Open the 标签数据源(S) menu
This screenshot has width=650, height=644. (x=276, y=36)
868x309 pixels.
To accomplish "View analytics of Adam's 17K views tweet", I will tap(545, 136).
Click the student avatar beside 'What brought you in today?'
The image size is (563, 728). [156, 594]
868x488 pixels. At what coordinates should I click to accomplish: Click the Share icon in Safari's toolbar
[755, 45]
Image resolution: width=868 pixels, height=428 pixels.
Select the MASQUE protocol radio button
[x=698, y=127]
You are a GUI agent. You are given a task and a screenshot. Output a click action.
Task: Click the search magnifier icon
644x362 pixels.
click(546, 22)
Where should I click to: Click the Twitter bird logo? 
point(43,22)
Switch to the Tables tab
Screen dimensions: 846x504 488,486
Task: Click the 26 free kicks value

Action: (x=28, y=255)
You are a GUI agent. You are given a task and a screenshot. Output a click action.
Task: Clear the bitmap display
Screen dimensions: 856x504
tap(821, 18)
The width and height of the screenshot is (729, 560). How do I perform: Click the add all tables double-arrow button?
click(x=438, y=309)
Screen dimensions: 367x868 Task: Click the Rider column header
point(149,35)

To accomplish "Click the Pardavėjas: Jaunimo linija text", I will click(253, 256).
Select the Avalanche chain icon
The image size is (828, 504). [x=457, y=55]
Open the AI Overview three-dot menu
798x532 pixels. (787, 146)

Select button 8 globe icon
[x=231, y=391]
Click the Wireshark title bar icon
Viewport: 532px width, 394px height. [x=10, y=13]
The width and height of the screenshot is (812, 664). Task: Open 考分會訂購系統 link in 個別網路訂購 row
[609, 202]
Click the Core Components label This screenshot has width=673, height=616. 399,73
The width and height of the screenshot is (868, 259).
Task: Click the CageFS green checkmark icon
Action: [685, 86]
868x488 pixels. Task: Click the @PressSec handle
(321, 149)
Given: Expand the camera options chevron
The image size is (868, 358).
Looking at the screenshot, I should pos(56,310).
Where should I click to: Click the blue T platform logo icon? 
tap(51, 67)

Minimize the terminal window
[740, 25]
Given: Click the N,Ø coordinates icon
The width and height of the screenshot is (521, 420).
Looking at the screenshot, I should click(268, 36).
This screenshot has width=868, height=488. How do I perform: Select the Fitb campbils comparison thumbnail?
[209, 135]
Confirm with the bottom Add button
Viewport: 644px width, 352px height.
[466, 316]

*What is being asked*. With the line that contains "Where should I click to: Click the blue" as the start, output every line through the end of the entries exactly. Add no other lines.

*Solution to the problem*.
Where should I click to: Click the blue T platform logo icon? 
tap(51, 67)

Minimize the terminal window
[740, 25]
Given: Click the N,Ø coordinates icon
The width and height of the screenshot is (521, 420).
Looking at the screenshot, I should click(268, 36).
This screenshot has width=868, height=488. How do I perform: Select the Fitb campbils comparison thumbnail?
[209, 135]
Confirm with the bottom Add button
Viewport: 644px width, 352px height.
[466, 316]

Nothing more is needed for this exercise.